It’s interesting that the designation of 20/20 vision is generally hailed as the epitome of visual acuity, when in fact higher vision strengths do exist. At best, 20/20 is the healthy human average, which in that regard makes it an apt designation for the long awaited return album by Justin Timberlake.
Okay, so that was something of a cheap shot, and it’s not really warranted or apt. After all, the title of Timberlake’s latest, The 20/20 Experience, is a clear and on the record reference to the old saying about hindsight, something for which Justin certainly doesn’t lack. In the 7 years since FutureSex/LoveSounds (Timberlake’s first collaboration with returning producer Timbaland), Justin’s never really been out of the public eye thanks to an especially strong acting career and undeniable clout as a born entertainer. Still, a new album was always what the pop-loving masses were clamoring for, and if Timberlake would have the titular 20/20 connotation refer to anything, it’d be his long-honed sense of perspective as an artist in approaching said task.
To that end, this actually does seem like a more mature work for Justin, but not in the way you might think. Where FS/LS frequently came off as pretentious, The 20/20 Experience has the confidence to play to Timberlake’s strengths and seeks only to entertain, or at least facilitate entertainment. The whole record is structured like a dance album, with an average song length of 7 to 8 minutes ensuring plenty of time spent out on the dance floor.
Speaking of structure, that’s another aspect where the hindsight theme holds sway. In keeping with the idea of looking back and reappraising the past, many of the songs here feature transitions that work to re-contextualize everything that came before them. This approach is especially effective on tracks like “Don’t Hold the Wall,” a rhythmic sampling of world-music chants and precussion; and “Mirrors,” the album’s most “single-y” track (fittingly), where the swooping strings and beat-box claps give way to a more minimalist backing chant that works surprisingly well at evoking the song’s romantic themes. Easily the most fun track on the album, “Pusher Love Girl” likewise hinges on a noticeable shift, here in the form of a decidedly harder edge to its lilting electric guitar sample to accompany the lyrics’ increasing urgency. On paper, a song equating romantic longing to hard drug addiction would be a tough call, but it’s a testament to Timberlake’s charm and humor (see any of his SNL digital shorts) that he can make the song feel like both goofy fun and just over-the-top enough for nobody to take too seriously.
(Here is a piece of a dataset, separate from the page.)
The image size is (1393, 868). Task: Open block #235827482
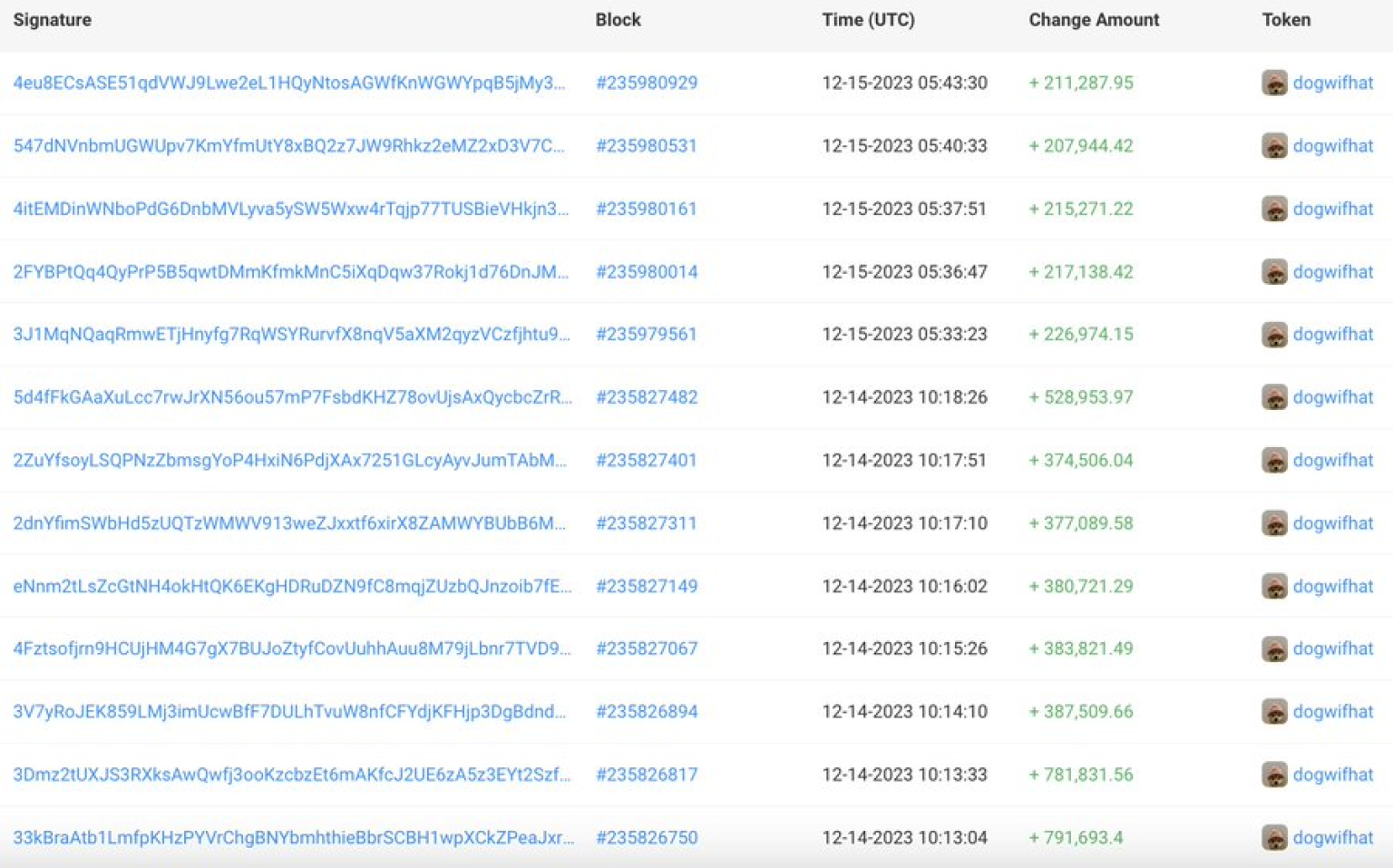point(647,397)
Unfortunately, the instances where this revision approach doesn’t succeed are also the markers for the album’s lowest points. The first single, “Suit & Tie,” is just barely tolerable; again, Timberlake’s good humor somewhat salvages what is basically a “Rock Your Body” retread. But then comes Jay-Z’s guest track, a jarringly out of place and simply unfun bout of braggadocio that not even Justin can bounce back from. This song, however, at least has some merit in its first half, as opposed to “Strawberry Bubblegum,” which fails to engage through either of its iterations. Never mind the fact that the titular lyrical metaphor in no way gels with the dim and sleepy beat laid under it; when the track finally decides to switch things up, it opts for a inanely repetitive muzak beat to complement an equally insipid lyrical refrain: “I’ll be your blueberry lolly-pop / and-I’ll-love-you-til-I-make-you-pop.” Ugh.
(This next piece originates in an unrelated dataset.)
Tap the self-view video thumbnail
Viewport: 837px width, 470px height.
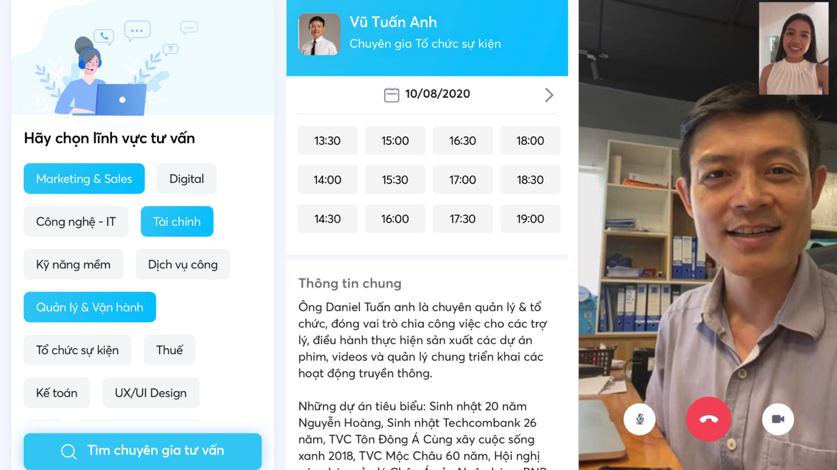pyautogui.click(x=794, y=49)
Despite downers such as these (add “Spaceship Coupe” to the duds bin: a track so dull, I almost forgot to mention it), the record does manage to break well north of even. Much like the songs listed above, The 20/20 Experience undergoes a reappraisal of itself in its second half, where several more straightforward yet equally rewarding tunes lay in wait. “Tunnel Vision” admittedly relies more on its beat than anything Justin brings to the table, but Timbaland’s production values more than make up for it, turning in a rock solid straight-up dance track. Equally impressive is the moody closer, “Blue Ocean Floor,” where jangling pianos, popping cassette decks and warped rewinds coalesce with Timberlake’s wistful proclamations of longing into a singularly affecting piece.
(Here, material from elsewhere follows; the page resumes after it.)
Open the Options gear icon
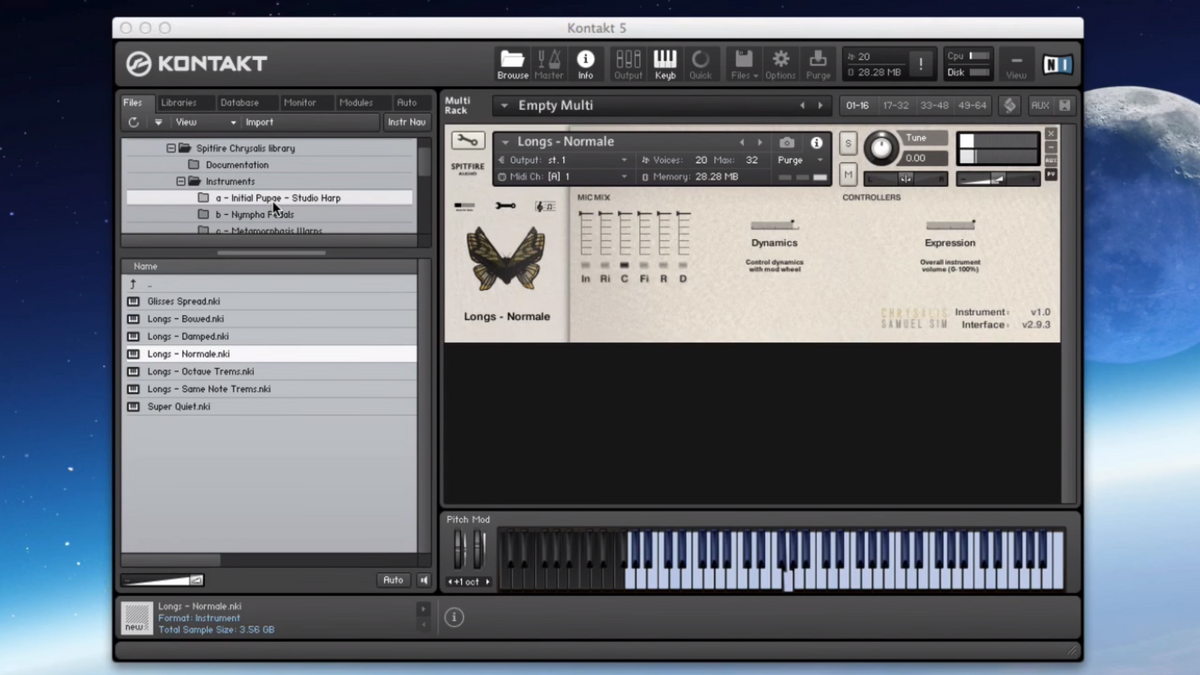Screen dimensions: 1200x675 [780, 64]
Ultimately, The 20/20 Experience is a highly serviceable pop record that stands as further proof of Justin Timberlake’s prowess as an entertainer and performer. No two songs drive this point home better than the one-two punch of “That Girl” and “Let the Groove Get In.” This pairing may just be the album’s strongest peak, in that both tracks seek (and succeed) to capture the spirit of a live performance. “That Girl” does so literally, opening with a spoken introduction before swinging into a classic-style, us-against-the-world love ballad, complete with liberal flourishes of brass horns. But that’s just things getting warmed up: the horns really cut loose on the Latin-infused “Let the Groove Get In.” If I called “Pusher Love Girl” the most fun track on The 20/20 Experience, “Let the Groove Get In” is easily the most alive, a fantastic jam that proves to be the beating heart of the whole album. The only thing more exciting now is the prospect of Timberlake performing it live.